Of the same opinion is Andrea Gaspardo, author of the article "Italy's demographic collapse," which appeared in the columns of the journal DifesaOnline.it. Here is a passage from it:
In fact, demographic phenomena are key components of what is called "human capital" in economics... On closer inspection, the importance of demography in economics was effectively described by the British economist John Maynard Keynes in a 1937 speech to the Eugenics Society: "An increasing population has a very important influence on the demand for capital. Not only does the demand for capital — apart from technical changes and an improved standard of life — increase more or less in proportion to population. But, business expectations being based much more on present than prospective demand, an era of increasing population tends to promote optimism, since demand will in general tend to exceed, rather than fall short of, what was hoped for. Moreover a mistake, resulting in a particular type of capital being in temporary over-supply, is in such conditions rapidly corrected. But in an era of declining population the opposite is true. Demand tends to be below what was expected, and a state of over-supply is less easily corrected.
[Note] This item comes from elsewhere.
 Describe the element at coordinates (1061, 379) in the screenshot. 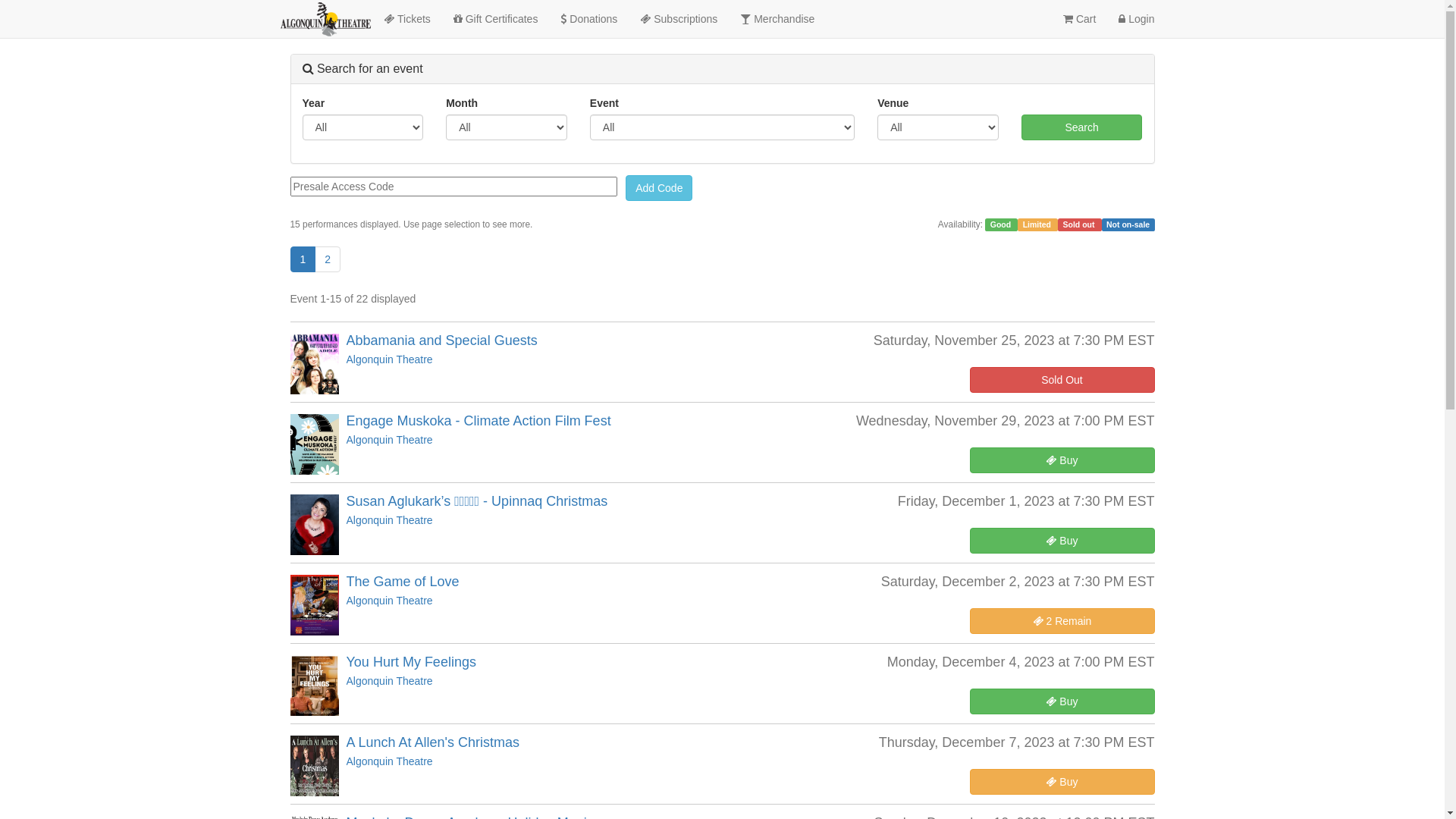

Thus a pessimistic atmosphere may ensue; and, although at long last pessimism may tend to correct itself through its effect on supply, the first result to prosperity of a change-over from an increasing to a declining population may be very disastrous."
Given the continuing situation of uncertainty and without clear prospects for the future, it is far more likely that the aforementioned individuals will opt instead to increase the level of personal savings with the consequence of plunging the economy into the so-called "Paradox of thrift" (i.e. decrease in consumption by households and individuals resulting in the diversion of resources from the economy at large which, after a series of intermediate steps, has as its ultimate effect a further decline in incomes) with the final result that such a scenario would end up further exacerbating the deflationary spiral into which our economy has already plunged for at least 4 years. Things already said and widely predicted in the good old days.